ASSIGNMENT -> Go through the entries below and work out how many lines include "filters"; give only that number.

──────── THE RECORDS ────────

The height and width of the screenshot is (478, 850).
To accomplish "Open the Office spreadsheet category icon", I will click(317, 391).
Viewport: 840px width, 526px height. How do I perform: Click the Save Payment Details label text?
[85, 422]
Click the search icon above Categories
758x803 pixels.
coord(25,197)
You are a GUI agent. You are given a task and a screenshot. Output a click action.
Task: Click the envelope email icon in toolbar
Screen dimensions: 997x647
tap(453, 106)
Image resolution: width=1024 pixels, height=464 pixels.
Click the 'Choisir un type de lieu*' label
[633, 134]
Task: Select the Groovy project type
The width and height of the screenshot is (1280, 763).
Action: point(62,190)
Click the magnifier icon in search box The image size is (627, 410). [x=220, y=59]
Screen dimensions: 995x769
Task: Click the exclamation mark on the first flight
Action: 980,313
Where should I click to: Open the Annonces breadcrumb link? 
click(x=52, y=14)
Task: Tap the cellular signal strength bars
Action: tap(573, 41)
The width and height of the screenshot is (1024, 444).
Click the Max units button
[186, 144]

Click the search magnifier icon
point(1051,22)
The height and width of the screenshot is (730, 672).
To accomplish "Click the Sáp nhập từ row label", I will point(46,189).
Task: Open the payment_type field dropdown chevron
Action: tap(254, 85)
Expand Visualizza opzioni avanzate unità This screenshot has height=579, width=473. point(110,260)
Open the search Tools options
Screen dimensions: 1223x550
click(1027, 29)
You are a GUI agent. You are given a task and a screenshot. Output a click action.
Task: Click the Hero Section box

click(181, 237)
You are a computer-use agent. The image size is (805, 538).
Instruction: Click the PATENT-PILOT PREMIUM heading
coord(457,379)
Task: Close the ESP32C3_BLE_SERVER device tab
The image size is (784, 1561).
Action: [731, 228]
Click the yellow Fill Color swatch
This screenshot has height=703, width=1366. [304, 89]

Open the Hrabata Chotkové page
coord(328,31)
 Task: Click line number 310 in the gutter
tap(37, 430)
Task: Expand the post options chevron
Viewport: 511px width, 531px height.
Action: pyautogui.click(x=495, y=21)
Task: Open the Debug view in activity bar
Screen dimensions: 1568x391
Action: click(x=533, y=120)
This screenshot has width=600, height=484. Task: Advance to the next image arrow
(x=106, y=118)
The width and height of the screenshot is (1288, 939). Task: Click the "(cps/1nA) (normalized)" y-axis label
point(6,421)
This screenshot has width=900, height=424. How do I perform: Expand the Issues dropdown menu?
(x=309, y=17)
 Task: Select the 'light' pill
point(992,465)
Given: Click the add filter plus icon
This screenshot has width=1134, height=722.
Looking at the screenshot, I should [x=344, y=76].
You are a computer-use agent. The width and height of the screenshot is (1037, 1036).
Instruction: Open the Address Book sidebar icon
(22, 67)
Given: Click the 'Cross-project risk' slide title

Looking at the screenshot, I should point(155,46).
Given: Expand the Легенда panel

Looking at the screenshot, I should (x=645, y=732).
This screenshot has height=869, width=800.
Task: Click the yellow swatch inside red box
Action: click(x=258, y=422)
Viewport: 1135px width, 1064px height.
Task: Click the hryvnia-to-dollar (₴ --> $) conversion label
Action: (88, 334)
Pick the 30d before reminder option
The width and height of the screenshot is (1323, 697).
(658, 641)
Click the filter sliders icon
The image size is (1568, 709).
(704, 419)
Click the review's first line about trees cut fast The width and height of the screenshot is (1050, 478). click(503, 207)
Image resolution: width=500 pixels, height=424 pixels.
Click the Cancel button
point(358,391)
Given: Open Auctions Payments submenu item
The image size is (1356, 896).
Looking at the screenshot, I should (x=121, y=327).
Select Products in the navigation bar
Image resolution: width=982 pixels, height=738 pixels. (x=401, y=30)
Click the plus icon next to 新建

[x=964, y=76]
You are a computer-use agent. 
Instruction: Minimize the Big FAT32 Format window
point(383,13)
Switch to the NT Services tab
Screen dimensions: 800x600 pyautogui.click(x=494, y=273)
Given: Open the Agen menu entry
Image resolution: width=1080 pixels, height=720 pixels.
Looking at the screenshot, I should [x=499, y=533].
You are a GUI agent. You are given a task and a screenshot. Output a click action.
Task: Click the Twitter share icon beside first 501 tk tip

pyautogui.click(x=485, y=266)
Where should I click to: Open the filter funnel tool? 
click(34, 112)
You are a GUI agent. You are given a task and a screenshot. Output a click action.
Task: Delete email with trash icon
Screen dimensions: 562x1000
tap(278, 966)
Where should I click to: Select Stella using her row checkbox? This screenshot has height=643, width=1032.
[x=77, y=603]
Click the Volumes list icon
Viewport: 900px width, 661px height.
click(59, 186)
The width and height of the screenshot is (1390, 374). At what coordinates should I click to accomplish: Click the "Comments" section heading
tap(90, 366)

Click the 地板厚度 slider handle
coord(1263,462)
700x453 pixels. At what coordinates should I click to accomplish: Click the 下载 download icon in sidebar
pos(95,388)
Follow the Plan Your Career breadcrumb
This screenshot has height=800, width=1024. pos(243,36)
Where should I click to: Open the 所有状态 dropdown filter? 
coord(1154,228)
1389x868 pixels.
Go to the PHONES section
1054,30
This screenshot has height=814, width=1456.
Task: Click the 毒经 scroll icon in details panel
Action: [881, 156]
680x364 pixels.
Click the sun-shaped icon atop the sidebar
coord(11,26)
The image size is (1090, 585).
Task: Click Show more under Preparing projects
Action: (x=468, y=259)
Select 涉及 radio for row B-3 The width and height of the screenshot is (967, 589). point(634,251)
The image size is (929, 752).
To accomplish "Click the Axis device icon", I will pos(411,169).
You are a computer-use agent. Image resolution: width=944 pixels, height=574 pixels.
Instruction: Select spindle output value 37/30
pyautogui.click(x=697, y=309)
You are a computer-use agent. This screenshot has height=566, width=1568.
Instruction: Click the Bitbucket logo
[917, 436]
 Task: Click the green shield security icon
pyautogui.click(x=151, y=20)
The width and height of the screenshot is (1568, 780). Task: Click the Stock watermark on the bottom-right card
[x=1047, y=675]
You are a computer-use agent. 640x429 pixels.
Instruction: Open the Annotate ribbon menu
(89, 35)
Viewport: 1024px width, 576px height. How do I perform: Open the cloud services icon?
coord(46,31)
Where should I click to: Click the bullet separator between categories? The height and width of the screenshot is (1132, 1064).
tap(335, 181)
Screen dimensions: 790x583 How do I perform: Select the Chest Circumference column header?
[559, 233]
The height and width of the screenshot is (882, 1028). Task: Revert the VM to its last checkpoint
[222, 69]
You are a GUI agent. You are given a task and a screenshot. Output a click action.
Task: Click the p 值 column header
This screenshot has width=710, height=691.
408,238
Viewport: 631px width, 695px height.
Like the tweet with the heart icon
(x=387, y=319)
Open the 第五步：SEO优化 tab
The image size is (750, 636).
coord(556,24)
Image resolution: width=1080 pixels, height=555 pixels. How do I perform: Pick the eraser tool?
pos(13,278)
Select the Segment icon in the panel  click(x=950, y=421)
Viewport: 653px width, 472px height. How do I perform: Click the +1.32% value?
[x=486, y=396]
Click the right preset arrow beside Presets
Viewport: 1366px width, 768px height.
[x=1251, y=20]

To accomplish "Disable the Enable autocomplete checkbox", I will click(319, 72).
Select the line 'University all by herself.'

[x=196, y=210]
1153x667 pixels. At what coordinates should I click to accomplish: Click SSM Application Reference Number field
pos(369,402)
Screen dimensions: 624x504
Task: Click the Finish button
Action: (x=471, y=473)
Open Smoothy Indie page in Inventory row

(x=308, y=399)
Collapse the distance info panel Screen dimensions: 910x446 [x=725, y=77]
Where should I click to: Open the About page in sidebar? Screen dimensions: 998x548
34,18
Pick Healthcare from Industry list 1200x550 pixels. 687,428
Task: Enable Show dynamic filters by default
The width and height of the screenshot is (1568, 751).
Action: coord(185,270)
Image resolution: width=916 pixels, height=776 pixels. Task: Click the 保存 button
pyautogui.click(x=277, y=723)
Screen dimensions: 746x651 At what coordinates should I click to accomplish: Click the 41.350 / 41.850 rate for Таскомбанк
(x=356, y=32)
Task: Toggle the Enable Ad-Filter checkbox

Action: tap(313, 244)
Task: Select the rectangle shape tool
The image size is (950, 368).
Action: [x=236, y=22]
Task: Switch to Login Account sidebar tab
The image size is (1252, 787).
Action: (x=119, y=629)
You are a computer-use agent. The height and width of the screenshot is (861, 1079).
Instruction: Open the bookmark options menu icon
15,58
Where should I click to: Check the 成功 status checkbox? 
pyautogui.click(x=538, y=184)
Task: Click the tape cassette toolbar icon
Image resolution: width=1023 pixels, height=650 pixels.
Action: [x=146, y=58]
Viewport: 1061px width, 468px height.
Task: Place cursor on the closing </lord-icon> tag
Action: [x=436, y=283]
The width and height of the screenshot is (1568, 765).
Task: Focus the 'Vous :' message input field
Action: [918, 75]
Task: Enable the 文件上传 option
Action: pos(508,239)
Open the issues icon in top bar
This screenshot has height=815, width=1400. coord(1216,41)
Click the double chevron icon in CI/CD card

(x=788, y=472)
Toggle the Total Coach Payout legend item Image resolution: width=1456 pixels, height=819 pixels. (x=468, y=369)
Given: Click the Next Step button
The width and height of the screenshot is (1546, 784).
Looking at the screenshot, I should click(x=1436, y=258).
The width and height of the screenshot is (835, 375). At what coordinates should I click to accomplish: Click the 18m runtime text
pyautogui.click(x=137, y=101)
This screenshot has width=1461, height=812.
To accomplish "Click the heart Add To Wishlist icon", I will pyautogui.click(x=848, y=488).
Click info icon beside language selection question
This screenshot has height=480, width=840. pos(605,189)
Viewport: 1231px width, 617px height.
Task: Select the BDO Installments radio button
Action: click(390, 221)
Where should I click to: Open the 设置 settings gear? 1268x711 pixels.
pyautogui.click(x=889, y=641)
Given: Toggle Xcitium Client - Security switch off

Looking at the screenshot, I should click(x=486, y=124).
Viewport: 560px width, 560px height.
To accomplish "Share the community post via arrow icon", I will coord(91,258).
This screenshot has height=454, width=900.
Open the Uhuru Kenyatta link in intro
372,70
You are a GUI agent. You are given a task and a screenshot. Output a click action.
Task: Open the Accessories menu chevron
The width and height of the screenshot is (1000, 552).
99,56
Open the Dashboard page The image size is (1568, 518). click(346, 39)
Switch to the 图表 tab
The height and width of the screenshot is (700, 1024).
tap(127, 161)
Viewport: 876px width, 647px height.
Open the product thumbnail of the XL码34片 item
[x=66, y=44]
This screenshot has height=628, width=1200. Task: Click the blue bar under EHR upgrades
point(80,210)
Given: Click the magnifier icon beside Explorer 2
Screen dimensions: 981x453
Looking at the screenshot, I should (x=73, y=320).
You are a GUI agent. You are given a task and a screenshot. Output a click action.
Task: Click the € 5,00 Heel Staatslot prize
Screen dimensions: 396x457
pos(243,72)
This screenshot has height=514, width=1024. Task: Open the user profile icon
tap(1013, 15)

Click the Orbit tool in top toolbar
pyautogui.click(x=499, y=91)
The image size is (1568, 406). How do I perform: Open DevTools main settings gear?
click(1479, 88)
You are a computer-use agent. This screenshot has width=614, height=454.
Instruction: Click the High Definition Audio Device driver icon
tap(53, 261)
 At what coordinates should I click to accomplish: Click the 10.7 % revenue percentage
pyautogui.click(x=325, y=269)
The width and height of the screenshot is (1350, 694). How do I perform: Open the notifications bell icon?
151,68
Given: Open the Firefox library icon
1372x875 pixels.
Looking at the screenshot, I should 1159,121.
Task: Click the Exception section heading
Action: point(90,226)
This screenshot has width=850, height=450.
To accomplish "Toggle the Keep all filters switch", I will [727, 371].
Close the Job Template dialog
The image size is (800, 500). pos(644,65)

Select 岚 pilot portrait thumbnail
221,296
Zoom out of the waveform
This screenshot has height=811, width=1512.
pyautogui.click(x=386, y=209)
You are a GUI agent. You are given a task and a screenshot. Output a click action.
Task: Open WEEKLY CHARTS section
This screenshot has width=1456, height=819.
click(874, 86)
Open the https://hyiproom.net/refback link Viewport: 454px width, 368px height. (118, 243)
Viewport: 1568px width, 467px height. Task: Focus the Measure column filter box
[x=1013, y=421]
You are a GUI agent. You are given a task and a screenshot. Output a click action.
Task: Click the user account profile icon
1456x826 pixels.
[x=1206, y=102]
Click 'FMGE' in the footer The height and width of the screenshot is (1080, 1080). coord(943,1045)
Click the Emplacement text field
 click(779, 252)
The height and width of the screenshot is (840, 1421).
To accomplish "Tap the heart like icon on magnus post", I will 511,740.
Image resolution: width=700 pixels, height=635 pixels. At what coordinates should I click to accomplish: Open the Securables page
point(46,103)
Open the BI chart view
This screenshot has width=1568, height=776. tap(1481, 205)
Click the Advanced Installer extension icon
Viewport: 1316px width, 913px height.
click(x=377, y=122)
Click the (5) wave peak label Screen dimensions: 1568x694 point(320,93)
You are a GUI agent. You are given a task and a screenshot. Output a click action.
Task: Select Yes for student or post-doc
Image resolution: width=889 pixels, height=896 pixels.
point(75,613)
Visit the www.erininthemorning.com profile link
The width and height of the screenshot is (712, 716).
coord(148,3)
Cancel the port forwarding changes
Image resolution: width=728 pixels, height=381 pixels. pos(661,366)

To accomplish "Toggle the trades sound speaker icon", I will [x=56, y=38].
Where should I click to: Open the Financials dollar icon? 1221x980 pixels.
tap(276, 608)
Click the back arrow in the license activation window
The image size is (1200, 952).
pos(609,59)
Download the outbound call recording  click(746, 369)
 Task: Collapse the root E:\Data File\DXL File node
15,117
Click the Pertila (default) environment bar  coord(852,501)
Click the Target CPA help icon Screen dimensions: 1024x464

────────

ANSWER SECTION -> 2